Of course, as the parking attendant explained, you can park there for free if you're a patron of one of the businesses in the Towson Circle building (Trader Joe's, the gym, the furniture and mattress stores whose names escape me), but you still have to get a receipt from them. That doesn't sound too bad on the surface, but it's still a hassle and it also means that when those businesses aren't open, ya gotta pay. Like if you wanted to go to a show at the Recher Theater or walk across the street to the Towson Mall (which is usually a parking nightmare, much like the lower level parking outside of Trader Joe's), you're screwed.

And why the change? For a new restaurant with attitude, one that wants to corner the market on available parking by ensuring that its exclusive clientele get preferred spots. Well, here's hoping they go under, like so many other ill-conceived Towson restaurants before them (anyone remember the short-lived Gadgets, the Warner Brothers family restaurant in the old Towson Mall?). Wine bars are just the latest "Next Big Thing" libations fad like microbreweries and martini bars in the 90s. Don't be fooled by the buzzwords VIN uses to describe itself like "upscale," "high end" and "posh eatery." This is a place for snobs to hobnob, the elite to meet and greet, and for Towson Toffs to toast and boff.

I knew there were no free lunches in life. And now there is no free parking in Towson. A stupid clinging VIN(E) has taken over my little Garden of Parking Paradise.
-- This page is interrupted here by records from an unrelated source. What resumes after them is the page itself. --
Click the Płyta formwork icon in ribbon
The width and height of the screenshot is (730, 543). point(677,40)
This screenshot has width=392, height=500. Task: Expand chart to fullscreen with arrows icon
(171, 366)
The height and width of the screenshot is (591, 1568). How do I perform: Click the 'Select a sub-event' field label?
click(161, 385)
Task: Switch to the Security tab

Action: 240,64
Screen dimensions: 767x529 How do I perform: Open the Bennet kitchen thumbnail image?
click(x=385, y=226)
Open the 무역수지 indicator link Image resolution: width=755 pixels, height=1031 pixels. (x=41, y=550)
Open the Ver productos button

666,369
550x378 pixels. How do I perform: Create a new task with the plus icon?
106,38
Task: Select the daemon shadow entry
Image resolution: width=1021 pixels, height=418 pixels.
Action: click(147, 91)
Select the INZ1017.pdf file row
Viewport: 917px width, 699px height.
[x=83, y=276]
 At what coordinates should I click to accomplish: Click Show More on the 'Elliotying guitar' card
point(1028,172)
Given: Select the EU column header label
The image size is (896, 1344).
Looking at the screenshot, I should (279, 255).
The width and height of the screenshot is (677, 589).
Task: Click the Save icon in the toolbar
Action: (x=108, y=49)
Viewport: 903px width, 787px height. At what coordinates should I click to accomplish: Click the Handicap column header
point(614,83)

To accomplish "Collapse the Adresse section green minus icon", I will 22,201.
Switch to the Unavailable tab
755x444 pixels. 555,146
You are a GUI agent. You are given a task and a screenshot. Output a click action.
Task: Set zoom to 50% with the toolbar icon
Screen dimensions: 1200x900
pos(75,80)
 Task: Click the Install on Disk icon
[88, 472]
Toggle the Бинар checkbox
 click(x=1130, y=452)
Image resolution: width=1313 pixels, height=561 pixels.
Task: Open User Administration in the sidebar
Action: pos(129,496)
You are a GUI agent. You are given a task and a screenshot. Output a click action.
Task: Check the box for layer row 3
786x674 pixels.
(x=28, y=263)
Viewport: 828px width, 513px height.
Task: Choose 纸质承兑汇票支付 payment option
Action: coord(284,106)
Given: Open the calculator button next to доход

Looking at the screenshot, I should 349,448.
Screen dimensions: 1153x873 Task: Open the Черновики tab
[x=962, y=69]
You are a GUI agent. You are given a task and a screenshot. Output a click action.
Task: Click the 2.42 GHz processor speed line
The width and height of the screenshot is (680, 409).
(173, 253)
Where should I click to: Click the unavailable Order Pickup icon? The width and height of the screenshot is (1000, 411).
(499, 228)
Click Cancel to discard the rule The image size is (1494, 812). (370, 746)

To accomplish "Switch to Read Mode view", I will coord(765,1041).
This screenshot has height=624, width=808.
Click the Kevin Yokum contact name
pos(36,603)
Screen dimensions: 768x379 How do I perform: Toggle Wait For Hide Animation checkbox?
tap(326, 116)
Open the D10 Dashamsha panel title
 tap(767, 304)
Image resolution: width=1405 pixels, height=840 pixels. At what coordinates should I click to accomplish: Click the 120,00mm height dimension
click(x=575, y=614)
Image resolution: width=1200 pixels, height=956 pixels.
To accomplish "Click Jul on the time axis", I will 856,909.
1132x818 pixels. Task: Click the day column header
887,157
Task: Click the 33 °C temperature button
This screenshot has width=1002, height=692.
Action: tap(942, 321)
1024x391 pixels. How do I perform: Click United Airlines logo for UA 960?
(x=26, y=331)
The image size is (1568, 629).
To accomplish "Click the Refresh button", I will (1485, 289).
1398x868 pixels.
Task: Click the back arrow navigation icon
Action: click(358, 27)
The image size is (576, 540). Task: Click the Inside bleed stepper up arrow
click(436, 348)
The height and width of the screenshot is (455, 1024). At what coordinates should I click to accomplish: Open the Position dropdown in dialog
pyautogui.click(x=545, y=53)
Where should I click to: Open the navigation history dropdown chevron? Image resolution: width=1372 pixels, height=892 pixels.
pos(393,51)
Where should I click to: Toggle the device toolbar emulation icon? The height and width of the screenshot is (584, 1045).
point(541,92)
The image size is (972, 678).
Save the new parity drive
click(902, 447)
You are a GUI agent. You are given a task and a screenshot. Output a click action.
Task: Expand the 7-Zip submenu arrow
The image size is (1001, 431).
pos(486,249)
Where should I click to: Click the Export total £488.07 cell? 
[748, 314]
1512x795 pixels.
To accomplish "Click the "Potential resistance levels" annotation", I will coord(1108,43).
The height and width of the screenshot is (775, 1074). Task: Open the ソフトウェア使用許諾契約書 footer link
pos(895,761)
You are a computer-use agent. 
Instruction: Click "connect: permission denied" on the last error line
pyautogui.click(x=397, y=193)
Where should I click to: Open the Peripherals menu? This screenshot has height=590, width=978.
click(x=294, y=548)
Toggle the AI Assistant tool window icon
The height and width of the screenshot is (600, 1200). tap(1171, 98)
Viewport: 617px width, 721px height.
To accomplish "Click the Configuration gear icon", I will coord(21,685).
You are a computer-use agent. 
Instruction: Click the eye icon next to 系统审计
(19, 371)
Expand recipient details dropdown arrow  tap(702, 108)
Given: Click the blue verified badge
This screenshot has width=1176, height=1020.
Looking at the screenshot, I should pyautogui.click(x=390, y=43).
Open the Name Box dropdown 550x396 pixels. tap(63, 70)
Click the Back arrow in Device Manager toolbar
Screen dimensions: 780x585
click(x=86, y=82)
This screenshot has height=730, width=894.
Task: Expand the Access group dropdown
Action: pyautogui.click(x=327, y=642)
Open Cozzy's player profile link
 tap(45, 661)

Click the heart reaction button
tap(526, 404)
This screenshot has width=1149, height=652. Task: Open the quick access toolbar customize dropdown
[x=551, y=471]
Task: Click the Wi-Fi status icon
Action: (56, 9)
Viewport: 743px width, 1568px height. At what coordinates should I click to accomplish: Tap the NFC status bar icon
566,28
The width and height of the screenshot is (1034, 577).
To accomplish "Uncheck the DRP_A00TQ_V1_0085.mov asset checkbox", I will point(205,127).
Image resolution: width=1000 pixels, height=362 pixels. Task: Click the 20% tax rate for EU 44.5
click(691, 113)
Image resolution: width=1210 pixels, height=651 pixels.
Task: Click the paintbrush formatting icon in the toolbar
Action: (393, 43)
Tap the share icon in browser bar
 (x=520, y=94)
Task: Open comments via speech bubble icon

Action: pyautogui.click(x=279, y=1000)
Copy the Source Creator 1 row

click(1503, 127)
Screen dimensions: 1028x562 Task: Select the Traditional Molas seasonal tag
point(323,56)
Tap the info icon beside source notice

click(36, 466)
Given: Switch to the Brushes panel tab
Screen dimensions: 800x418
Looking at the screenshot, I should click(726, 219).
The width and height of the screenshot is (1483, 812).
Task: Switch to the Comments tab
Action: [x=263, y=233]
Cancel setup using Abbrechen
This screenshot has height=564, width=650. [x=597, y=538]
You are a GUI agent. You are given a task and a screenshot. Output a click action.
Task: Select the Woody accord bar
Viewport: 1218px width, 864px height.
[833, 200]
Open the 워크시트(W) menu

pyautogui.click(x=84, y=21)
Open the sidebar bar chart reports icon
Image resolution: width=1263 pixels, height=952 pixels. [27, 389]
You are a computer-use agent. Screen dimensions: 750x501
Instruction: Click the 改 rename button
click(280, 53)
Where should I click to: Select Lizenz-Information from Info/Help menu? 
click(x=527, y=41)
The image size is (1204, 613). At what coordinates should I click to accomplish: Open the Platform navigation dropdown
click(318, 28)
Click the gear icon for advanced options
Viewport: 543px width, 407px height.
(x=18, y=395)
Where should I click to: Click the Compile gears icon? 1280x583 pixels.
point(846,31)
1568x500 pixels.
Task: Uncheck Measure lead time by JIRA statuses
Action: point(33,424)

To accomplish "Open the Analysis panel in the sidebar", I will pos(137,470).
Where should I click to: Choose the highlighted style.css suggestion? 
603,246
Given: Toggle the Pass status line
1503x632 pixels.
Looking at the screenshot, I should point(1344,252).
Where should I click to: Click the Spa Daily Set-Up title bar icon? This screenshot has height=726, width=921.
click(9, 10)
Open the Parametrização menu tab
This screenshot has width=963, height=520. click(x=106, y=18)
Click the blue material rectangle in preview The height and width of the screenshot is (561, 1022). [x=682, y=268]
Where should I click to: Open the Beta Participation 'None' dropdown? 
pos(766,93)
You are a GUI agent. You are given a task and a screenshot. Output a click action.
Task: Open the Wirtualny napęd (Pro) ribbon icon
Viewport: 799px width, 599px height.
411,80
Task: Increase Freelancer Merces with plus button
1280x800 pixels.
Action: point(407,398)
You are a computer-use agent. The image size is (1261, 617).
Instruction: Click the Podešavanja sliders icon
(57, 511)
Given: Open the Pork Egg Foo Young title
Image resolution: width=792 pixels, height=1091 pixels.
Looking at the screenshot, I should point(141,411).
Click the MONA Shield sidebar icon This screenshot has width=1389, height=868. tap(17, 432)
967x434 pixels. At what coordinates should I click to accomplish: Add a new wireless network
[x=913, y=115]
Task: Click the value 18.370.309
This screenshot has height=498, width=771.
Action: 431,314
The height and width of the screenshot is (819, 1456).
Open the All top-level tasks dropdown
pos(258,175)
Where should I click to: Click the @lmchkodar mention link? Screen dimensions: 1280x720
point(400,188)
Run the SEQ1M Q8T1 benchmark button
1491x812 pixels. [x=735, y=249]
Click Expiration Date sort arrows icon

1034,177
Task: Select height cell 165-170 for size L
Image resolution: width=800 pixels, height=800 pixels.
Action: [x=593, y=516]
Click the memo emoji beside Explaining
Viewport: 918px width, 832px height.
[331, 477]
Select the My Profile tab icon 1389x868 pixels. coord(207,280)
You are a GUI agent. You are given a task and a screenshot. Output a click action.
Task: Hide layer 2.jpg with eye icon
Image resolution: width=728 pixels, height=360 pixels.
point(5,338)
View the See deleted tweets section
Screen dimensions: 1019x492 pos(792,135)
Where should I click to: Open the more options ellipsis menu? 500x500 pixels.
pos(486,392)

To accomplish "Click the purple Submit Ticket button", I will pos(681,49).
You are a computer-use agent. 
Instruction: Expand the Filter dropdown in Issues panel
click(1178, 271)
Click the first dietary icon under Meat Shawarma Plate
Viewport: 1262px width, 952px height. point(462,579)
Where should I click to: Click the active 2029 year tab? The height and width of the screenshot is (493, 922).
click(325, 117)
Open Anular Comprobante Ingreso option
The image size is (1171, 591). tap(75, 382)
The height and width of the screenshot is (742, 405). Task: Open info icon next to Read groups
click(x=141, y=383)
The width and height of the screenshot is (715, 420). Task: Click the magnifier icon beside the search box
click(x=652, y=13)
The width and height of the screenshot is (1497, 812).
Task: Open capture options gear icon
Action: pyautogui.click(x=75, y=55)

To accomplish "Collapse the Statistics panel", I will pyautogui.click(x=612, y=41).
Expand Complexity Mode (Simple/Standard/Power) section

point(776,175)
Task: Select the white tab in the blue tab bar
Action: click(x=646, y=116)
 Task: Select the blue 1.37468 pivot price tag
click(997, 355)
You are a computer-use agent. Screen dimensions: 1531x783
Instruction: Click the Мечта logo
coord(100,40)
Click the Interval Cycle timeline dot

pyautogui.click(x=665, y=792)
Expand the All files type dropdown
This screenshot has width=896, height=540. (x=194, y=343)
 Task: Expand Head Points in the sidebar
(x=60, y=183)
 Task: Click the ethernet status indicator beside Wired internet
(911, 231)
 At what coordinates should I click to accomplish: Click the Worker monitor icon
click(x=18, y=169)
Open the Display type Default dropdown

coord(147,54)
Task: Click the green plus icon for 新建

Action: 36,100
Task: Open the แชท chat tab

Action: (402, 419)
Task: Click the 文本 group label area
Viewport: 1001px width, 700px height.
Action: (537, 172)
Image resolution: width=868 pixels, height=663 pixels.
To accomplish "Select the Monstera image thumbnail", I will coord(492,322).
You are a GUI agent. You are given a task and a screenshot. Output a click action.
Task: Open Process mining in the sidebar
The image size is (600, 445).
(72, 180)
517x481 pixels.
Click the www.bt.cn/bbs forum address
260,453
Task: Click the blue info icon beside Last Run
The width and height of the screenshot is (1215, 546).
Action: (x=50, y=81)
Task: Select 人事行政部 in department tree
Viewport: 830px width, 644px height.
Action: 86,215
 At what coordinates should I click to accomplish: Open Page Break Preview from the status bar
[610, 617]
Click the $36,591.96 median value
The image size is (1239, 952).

VIN, where the Snob Set dins and forks over the fins, is a sin. (Apologies to Ogden Nash.) And here's a poke at you, you're gonna choke on it, too. (Apologies to Pete Townshend.)

Related Links:
Vin Comes to Towson Circle (Baltimore Business Journal article)


Anonymous Anonymous said...


I particularly like this comment: "Even the capitalist board game Monopoly has a Free Parking space!"